GIVEN INSTRUCTION:
Recast each line of the rows below as an item in a numbered list, omitting any blank lines and leaving the pictures out of the answer.

####################

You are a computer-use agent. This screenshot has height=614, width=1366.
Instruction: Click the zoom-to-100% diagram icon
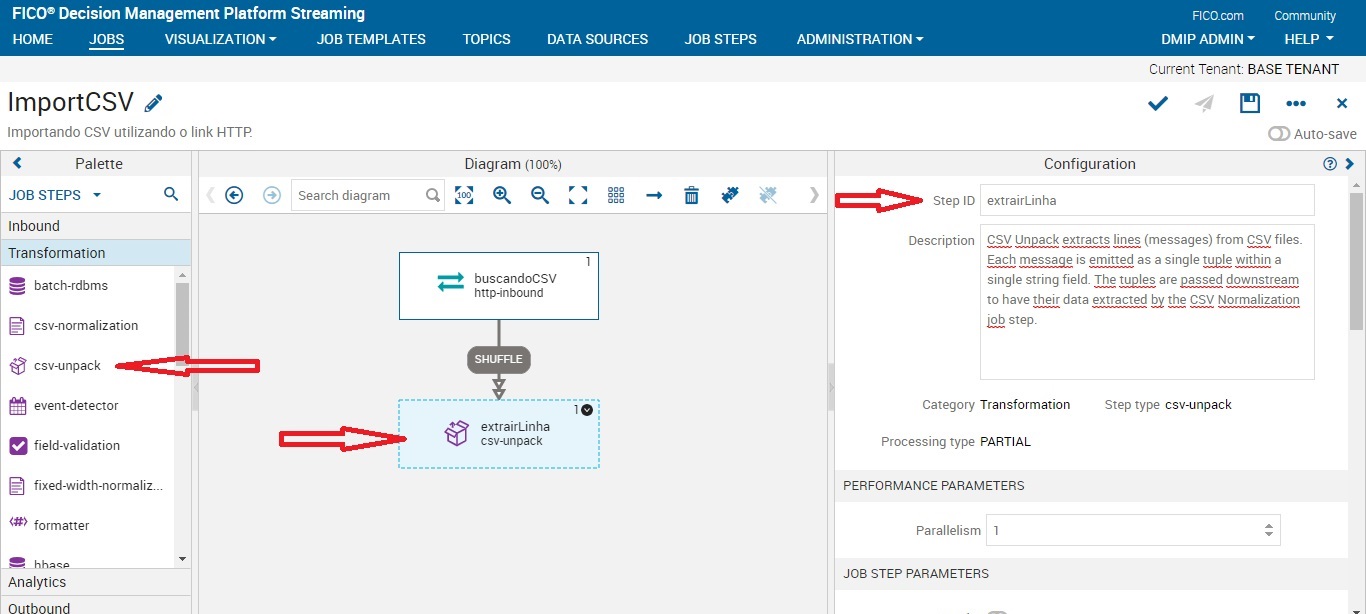pos(464,195)
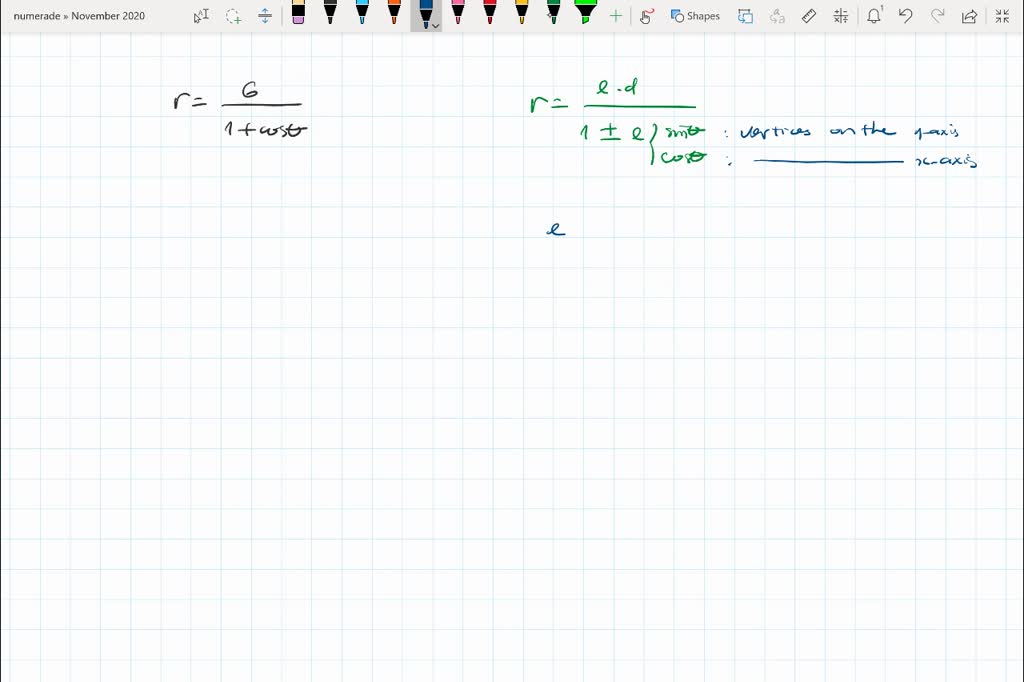Pick the red pen from the toolbar
This screenshot has width=1024, height=682.
[489, 16]
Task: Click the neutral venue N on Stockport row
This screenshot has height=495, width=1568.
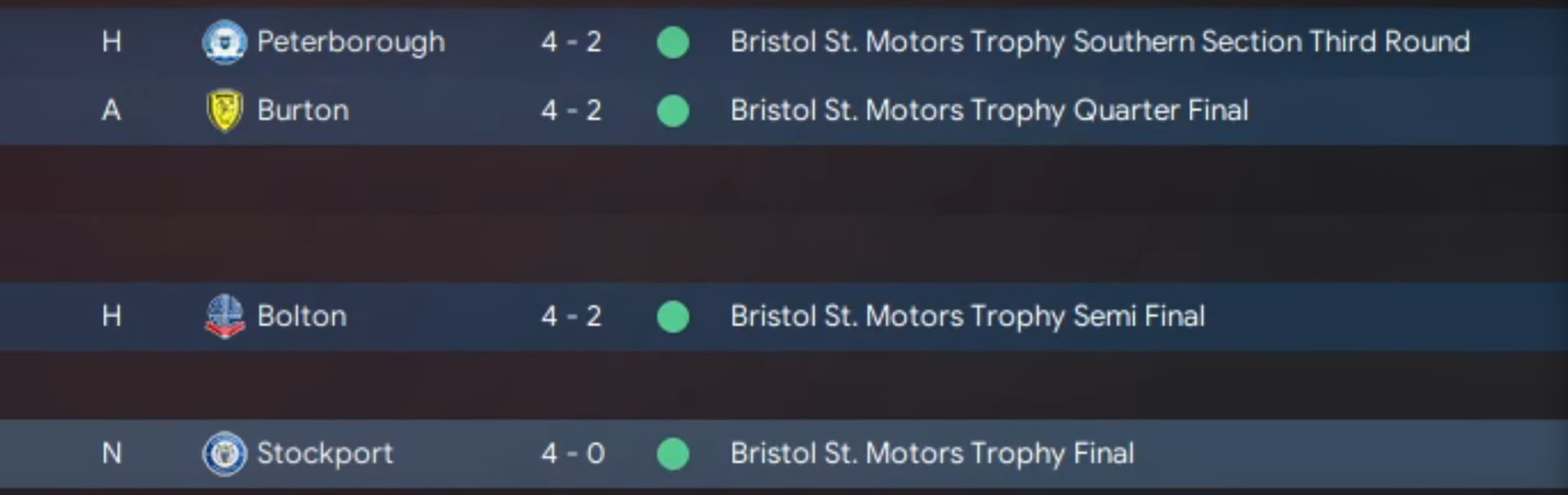Action: [112, 453]
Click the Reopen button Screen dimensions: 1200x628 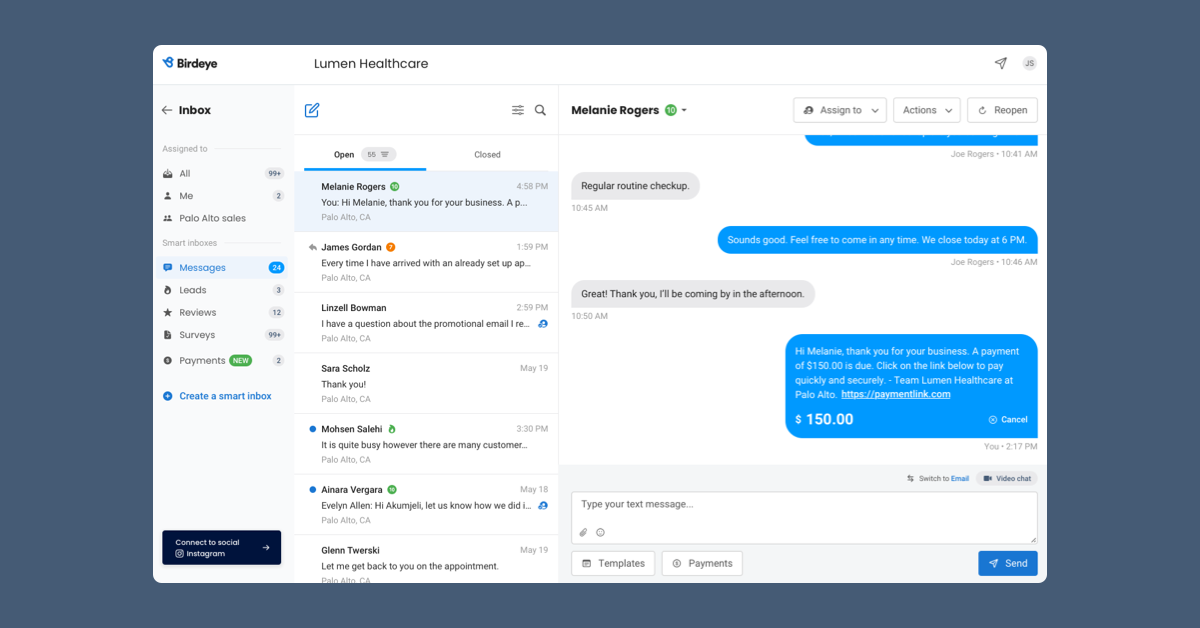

####################

RESPONSE BELOW:
1. You are a computer-use agent. This screenshot has height=614, width=1366.
2. Instruction: Click the zoom-to-100% diagram icon
3. pos(464,195)
4. Pick the red pen from the toolbar
5. This screenshot has width=1024, height=682.
6. [489, 16]
7. Task: Click the neutral venue N on Stockport row
8. This screenshot has height=495, width=1568.
9. Action: [112, 453]
10. Click the Reopen button Screen dimensions: 1200x628 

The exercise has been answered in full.